## [Goal of the exercise]
Produce as output only the lines below starting at the line with "Open the Read Me sidebar item" and continuing through the line with "Task: Select the Secondary40 teal swatch", each one exactly as written.

## [Dataset]

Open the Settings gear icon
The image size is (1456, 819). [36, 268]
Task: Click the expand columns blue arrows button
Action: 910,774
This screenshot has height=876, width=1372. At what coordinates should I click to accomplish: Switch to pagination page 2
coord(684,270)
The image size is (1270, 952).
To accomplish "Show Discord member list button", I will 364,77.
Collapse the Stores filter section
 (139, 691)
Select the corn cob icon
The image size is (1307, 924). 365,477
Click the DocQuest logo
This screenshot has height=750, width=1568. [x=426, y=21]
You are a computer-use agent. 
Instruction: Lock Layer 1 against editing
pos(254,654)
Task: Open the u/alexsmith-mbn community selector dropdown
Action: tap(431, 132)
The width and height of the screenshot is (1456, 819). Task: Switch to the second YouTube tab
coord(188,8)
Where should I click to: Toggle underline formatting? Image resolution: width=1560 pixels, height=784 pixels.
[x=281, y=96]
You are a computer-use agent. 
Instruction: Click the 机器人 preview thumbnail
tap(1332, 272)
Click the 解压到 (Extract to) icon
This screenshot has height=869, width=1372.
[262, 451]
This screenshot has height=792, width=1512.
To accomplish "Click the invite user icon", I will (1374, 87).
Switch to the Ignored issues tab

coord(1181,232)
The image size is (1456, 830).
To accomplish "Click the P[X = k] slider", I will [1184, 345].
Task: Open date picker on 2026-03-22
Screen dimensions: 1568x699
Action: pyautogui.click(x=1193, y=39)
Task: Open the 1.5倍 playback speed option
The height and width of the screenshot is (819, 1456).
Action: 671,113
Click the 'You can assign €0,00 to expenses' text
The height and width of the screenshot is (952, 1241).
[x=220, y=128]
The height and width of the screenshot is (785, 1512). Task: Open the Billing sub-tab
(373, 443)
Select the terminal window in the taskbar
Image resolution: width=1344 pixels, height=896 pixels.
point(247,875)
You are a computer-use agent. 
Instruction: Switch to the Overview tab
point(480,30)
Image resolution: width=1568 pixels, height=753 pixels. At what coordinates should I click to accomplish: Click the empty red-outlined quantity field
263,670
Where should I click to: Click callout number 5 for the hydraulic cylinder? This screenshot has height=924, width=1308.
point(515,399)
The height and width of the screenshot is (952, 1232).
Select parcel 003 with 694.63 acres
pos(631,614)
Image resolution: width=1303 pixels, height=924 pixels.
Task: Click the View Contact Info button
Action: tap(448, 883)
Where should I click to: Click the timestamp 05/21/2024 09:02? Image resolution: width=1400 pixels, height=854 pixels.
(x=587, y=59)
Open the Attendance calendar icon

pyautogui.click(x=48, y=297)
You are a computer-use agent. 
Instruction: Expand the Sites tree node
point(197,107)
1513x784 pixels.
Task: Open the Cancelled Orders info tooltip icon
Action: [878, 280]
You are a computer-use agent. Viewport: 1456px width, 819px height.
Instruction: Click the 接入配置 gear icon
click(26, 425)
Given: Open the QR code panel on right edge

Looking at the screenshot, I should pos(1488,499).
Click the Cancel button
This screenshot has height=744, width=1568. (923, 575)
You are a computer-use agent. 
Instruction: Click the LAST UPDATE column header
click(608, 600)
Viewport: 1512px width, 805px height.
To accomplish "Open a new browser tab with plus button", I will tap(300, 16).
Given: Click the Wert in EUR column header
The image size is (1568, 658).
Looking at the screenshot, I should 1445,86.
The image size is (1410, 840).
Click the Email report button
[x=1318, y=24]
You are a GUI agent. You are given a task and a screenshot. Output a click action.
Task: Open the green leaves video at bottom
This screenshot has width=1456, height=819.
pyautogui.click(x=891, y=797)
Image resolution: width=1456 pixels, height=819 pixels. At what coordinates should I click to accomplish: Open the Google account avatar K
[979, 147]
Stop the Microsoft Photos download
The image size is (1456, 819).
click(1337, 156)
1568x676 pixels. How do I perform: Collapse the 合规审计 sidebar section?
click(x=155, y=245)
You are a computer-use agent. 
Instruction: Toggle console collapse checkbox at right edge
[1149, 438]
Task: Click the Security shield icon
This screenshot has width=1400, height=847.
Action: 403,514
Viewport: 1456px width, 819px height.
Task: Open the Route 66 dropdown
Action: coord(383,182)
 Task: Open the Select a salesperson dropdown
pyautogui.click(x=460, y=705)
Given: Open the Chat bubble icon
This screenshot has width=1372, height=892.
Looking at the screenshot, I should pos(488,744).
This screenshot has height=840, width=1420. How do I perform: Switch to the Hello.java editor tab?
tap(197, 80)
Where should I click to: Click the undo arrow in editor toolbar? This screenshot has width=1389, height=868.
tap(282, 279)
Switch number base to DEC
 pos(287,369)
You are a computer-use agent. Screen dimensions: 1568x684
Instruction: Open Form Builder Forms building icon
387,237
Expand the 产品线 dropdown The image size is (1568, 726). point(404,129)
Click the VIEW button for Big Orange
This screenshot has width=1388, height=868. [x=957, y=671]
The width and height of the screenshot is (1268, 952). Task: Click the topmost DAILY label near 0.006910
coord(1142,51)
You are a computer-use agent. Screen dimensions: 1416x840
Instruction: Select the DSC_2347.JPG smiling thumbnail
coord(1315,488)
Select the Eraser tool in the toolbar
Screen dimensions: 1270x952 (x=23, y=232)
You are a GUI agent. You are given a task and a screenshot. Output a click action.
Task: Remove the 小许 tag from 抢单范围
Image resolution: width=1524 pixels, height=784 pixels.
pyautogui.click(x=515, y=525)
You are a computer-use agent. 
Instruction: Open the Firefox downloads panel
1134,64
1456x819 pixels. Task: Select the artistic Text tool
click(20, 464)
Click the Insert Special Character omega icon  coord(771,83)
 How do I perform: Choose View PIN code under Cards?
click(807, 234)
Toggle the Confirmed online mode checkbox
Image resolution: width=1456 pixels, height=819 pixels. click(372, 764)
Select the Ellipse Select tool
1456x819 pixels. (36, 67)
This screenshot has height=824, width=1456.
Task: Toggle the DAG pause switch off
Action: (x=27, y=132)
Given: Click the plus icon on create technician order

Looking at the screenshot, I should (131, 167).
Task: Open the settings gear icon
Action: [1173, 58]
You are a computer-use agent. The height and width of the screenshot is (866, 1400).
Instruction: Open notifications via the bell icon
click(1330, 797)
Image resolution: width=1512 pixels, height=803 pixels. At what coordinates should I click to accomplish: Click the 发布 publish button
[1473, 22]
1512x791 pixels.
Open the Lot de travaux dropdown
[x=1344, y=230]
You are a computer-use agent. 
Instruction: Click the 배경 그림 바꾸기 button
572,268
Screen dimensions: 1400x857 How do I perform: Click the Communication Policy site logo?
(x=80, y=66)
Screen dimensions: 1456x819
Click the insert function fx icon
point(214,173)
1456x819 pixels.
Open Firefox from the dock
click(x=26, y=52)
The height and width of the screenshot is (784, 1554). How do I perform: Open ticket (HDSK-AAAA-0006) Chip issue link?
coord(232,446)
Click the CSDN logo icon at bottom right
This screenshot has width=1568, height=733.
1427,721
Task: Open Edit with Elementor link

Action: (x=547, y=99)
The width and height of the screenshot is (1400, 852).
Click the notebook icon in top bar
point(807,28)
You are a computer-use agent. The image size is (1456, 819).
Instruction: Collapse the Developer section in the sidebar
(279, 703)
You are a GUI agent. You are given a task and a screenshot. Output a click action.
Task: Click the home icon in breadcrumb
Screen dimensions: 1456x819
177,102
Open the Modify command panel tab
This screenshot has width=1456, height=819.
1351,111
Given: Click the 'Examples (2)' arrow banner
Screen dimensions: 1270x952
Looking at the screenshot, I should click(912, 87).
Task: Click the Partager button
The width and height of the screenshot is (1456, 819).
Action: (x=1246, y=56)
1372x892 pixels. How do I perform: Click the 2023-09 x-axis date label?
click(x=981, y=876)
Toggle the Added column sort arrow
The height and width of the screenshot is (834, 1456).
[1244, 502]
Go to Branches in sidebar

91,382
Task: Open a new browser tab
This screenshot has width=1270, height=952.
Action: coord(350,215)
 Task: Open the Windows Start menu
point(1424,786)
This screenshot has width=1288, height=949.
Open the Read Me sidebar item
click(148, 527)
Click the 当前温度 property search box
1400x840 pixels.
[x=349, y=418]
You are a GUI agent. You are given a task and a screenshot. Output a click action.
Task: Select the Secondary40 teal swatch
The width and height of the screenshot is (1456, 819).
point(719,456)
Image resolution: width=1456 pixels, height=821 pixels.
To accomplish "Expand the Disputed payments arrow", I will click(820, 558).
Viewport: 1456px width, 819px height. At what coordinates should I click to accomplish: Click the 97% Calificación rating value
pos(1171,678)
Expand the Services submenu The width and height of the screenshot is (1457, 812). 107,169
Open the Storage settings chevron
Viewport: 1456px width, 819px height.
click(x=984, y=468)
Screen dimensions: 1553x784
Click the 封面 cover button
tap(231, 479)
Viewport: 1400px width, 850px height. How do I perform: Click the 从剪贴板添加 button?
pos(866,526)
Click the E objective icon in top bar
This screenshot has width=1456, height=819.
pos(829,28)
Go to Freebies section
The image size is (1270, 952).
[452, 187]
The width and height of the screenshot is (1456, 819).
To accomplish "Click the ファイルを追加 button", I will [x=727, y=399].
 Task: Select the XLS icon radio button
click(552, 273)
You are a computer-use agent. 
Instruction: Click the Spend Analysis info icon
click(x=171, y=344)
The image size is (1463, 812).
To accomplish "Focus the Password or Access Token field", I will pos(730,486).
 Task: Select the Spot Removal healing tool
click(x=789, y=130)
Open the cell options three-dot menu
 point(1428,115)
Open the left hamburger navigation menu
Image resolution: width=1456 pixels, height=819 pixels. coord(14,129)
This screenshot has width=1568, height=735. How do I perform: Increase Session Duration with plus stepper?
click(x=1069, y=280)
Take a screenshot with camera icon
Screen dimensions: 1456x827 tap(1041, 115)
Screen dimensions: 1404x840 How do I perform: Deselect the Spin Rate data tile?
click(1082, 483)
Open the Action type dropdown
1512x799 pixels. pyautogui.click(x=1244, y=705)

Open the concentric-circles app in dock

## [Solution to this problem]
Open the Read Me sidebar item
click(148, 527)
Click the 当前温度 property search box
1400x840 pixels.
[x=349, y=418]
You are a GUI agent. You are given a task and a screenshot. Output a click action.
Task: Select the Secondary40 teal swatch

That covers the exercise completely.